The market price of our ADSs declined significantly after the October 2013 decision by the FDA Advisory Committee to recommend against approval of Vascepa in the ANCHOR indication. We and certain of our current and former executive officers and directors have been named as defendants in a class action lawsuit that generally alleges that we and certain of our current and former officers and directors violated Sections 10(b) and/or 20(a) of the Securities Exchange Act of 1934 and Rule 10b-5 promulgated thereunder by making allegedly false and/or misleading statements or material omissions concerning the ANCHOR sNDA and related FDA regulatory approval process in an effort to lead investors to believe that Vascepa would receive approval from the FDA in the ANCHOR indication. The complaints seek unspecified damages, interest, attorneys’ fees, and other costs.

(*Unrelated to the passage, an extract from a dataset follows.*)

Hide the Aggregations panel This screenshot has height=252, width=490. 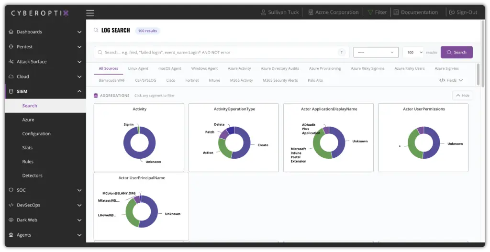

We engaged in a vigorous defense of this lawsuit. On June 29, 2015, the Court granted our motion to dismiss the class action without prejudice. The Court held that the plaintiffs failed to state a claim upon which relief could be granted and plaintiffs were given 30 days to refile an amended complaint.

On July 29, 2015, the plaintiffs filed an amended complaint. We will continue with our vigorous defense. However, we are unable to predict the outcome of this matter at this time. Moreover, while we expect insurance to cover any financial exposure from this litigation, the conclusion of this matter in a manner adverse to us could have a material adverse effect on our financial condition and business. For example, we could incur substantial costs not covered by our directors’ and officers’ liability insurance, suffer a significant adverse impact on our reputation and divert management’s attention and resources from other priorities, including the execution of business plans and strategies that are important to our ability to grow our business, any of which could have a material adverse effect on our business. In addition, any of these matters could require payments that are not covered by, or exceed the limits of, our available directors’ and officers’ liability insurance, which could have a material adverse effect on our operating results or financial condition.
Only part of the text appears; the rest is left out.